» Exercise objective
List each line of the data in which the string "toolbar" appears.

Dataset entries
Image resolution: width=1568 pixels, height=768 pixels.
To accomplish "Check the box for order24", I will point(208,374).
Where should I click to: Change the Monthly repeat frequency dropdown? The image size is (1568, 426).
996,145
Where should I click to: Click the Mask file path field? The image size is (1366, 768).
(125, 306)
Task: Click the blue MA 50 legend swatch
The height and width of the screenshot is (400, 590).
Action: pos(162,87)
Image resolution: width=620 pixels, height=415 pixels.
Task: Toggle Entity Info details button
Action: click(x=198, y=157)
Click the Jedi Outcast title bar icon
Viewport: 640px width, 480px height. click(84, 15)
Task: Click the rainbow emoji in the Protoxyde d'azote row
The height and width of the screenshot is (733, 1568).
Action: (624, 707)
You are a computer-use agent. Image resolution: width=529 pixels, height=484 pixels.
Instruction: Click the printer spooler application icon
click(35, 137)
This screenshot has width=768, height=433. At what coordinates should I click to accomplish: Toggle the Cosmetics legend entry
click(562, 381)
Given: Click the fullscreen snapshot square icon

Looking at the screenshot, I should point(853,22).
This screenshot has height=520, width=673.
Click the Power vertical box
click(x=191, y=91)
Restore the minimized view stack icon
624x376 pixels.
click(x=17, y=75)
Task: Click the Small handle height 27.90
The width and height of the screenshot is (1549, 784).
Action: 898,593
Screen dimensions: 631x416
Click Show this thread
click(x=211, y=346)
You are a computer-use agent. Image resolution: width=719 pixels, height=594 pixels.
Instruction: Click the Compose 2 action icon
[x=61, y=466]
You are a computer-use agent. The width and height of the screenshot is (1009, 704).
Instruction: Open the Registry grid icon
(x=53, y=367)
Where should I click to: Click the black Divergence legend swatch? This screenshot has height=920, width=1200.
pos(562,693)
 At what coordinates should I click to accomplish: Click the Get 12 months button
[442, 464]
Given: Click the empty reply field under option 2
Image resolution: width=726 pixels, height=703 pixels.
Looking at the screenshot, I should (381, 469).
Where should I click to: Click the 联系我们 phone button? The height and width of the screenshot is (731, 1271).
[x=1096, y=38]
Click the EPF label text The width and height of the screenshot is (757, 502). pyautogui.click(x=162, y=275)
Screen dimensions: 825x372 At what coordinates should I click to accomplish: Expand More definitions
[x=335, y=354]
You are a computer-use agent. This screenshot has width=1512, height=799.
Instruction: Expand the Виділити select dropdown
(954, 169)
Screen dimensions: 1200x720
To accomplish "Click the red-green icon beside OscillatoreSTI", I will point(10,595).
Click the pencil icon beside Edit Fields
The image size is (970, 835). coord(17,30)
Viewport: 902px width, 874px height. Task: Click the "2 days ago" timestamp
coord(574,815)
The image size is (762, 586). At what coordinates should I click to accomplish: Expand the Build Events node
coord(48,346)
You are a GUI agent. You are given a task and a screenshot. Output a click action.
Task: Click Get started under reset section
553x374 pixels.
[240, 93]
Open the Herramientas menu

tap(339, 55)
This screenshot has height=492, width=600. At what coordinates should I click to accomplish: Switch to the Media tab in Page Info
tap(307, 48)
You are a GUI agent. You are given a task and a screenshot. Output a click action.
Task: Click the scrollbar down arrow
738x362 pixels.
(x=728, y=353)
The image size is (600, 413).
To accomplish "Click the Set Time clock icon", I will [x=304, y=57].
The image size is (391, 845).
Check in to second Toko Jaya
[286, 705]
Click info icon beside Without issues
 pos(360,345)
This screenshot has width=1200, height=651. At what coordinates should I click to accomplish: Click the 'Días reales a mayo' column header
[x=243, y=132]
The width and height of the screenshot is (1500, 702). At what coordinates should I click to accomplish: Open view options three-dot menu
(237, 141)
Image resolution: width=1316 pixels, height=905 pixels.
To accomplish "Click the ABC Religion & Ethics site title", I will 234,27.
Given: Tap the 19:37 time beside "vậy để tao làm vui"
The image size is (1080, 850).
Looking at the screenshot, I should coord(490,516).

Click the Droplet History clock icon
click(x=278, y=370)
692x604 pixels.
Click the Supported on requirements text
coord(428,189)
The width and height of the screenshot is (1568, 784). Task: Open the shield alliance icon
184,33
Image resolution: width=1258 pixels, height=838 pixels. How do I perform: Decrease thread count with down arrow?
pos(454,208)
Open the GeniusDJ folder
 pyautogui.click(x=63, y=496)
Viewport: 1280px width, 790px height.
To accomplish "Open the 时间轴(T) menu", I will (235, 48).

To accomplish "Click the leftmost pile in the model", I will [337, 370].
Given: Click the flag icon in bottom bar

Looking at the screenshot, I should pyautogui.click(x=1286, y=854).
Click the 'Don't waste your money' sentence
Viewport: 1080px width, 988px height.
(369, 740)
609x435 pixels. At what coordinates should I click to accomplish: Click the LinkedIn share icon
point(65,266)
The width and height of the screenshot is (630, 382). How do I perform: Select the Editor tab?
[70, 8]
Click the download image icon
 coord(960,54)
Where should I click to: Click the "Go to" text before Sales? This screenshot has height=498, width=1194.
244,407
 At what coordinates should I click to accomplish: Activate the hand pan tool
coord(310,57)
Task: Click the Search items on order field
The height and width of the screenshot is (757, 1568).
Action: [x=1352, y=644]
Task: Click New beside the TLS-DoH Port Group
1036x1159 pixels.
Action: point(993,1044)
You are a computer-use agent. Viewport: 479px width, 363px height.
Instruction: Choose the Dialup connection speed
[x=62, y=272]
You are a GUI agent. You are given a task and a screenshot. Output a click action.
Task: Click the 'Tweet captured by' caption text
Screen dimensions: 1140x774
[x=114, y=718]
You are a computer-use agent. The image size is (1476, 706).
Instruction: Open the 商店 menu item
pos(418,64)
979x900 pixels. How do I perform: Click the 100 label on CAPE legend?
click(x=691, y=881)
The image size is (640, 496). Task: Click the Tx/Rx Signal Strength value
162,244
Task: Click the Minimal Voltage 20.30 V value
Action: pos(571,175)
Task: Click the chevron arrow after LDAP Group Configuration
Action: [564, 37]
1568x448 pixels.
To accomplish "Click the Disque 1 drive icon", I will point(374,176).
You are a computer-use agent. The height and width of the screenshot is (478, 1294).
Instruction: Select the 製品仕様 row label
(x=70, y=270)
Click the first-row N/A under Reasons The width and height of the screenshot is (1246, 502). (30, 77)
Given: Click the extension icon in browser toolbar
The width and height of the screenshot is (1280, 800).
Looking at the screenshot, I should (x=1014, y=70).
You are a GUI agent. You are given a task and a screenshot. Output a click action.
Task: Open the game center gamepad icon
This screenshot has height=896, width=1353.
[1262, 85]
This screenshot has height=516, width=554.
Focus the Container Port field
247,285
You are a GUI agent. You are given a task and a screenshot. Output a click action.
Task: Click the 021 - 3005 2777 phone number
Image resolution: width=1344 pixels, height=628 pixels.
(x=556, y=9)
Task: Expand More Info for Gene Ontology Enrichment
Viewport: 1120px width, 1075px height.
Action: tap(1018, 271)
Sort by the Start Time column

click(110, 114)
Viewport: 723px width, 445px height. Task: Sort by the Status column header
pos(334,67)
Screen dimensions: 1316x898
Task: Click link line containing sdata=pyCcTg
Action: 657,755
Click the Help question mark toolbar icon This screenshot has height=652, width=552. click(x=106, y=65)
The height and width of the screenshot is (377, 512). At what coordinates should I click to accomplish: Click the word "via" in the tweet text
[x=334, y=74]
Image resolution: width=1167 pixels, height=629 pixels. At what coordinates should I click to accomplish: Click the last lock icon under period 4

» Answer box
Given: Click the extension icon in browser toolbar
Click the Help question mark toolbar icon This screenshot has height=652, width=552. click(x=106, y=65)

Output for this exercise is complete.